Open image database for plant cultivation
By creating an open large image database, you can use machine learning and computer vision to find out where a certain crop grows in a field and its health and status. The goal is to create an image database of various named crops, both crops and weeds that can be used as decision support in agriculture.
Purpose and goal
The project aims to create an open large image database which through machine learning and computer vision can find where a certain crop grows in a field and its health & status. The goal is an image database of various named crops, both crops & weeds. This can then be used as a basis for decision support systems that help the farmer decide when it is time to control weeds. In the future, the information could be used for direct control of efforts, or to determine the proportion of different grass & clover varieties there are in a grassland, which gives how one should fertilize to keep the clover.

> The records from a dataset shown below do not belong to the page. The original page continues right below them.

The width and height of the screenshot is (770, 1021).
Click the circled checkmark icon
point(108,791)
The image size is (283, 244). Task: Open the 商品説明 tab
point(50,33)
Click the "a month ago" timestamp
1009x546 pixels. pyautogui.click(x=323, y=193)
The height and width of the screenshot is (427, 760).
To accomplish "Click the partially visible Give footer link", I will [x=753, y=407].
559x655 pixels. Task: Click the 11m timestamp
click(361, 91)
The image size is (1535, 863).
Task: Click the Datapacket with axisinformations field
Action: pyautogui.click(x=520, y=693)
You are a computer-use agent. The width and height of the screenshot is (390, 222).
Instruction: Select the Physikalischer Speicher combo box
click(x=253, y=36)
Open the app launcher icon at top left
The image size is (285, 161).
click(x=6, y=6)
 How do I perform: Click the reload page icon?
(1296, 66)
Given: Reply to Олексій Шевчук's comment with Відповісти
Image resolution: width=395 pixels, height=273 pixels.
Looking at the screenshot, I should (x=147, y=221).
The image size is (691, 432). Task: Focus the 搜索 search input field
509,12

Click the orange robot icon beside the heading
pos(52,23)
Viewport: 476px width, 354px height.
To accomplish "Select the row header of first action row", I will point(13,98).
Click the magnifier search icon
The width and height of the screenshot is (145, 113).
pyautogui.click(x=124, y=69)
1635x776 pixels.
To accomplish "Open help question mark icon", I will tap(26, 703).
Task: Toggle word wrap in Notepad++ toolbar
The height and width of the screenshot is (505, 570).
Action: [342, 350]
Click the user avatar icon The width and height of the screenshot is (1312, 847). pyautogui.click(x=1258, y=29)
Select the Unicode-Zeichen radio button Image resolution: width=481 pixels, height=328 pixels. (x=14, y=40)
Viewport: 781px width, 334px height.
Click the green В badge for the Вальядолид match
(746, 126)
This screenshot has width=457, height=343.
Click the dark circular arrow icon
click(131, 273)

Expected effects and results
The collected data will be published for free use and thus strengthens basic research in automatic recognition of crops relevant to Swedish conditions and its diseases. It creates new opportunities for start-ups to develop innovations for this area without being burdened by costs for data collection. Preliminary analyses will provide indications of results that could be achieved in future applications. These can serve as a first input to environmental authorities about what is possible with new technology, and thus be the basis for any future legislation.
Implementation
The project will use testbed Digitalised agriculture which is run by RISE in Uppsala to develop both collection methodology and systems. It will continuously collect images during all growth phases from sowing to harvest using flying and ground-based camera systems. The use of two different carriers of collection systems is justified by the fact that different views of the plant may be needed in different future applications. It is not known today which will be successful, but we want to give the opportunity for both to be investigated. During the second year of the project, Testbed UAV will also be used.